Robert Fischell

Rechargeable Pacemaker Battery
Healthcare

Physicist Dr. Robert E. Fischell has earned nearly 200 U.S. and international patents over the course of his career, but he insists that his inventing proficiency happened by accident.

Fischell came from a modest background – his father never completed any education beyond the 8th grade.  After Fischell’s graduation from college in 1951, he told his father he was going to attend the University of Maryland to do graduate work in physics. When his father asked him what physics was, he told him it was a science concerned with natural phenomena such as electricity, magnetism, light, heat, and atoms and molecules.

Later, as a professor at Johns Hopkins University, Dr. Fischell happened to be reading an academic journal when he saw an advertisement for a pacemaker battery that could last for up to two years before it needed to be replaced.  Two years of power was not enough to impress him. He did some research and finally declared to a cardiologist friend of his at Johns Hopkins that he could design a pacemaker that would never wear out – one that would be rechargable through an interior nickel cadmium cell that could last indefinitely.

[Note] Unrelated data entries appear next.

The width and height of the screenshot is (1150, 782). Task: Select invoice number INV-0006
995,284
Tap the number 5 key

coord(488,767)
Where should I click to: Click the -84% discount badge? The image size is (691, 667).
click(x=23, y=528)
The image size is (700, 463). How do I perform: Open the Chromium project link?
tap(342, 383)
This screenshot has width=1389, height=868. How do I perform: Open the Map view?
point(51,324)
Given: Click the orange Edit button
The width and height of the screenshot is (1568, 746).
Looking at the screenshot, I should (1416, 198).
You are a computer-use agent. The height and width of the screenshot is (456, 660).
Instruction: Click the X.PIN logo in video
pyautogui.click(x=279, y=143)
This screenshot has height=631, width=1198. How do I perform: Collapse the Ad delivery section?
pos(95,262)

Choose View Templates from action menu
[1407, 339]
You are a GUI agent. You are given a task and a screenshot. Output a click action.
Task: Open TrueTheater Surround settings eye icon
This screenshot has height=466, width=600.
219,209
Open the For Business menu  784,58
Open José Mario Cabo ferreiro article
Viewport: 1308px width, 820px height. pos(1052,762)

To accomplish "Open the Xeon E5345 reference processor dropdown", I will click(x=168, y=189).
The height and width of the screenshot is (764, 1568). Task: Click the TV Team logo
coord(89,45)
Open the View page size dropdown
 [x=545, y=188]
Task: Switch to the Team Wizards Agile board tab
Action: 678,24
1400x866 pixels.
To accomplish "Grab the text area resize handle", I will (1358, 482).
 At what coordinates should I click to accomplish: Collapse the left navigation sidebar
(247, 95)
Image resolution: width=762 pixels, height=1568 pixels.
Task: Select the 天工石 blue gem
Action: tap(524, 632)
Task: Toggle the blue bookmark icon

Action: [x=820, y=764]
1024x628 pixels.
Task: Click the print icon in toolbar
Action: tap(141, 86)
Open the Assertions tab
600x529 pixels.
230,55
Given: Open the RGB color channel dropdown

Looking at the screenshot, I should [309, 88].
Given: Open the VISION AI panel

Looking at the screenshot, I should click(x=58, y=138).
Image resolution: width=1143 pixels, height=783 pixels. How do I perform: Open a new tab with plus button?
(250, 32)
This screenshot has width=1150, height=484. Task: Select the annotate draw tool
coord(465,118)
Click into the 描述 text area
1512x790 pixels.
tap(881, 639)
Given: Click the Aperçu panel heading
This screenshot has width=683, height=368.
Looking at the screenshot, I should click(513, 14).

The rest, as they say, is history. Dr. Fischell went on to become a career inventor of medical device technologies. Eventually, he left Johns Hopkins to pursue his inventing interests privately, starting up several companies in the process, including Angel Medical Systems, Inc., Pacesetter Systems, Inc. (now St. Jude Medical, the second largest manufacturer of heart pacemakers), IsoStent, Inc. (now licensed to Johnson & Johnson), and NeuroPace, Inc.

Dr. Fischell’s work has resulted in the invention of a large variety of medical device improvements and technologies, from new and improved patterns for stents (tiny tubes placed over balloon catheters and inserted into obstructed arteries to allow blood flow), the first implantable insulin pump, and, of course, the first rechargeable pacemaker.

Frischell has served as president and chairman of the board of directors for AngelMed in Shrewsbury, New Jersey.  Some of his many awards and honors include the 1984 Inventor of the Year Award and membership in the Space Technology Hall of Fame. He was awarded the TED (Technology, Entertainment, Design) prize in 2005. He has also held appointments at the Yale University School of Medicine and Johns Hopkins University School of Medicine.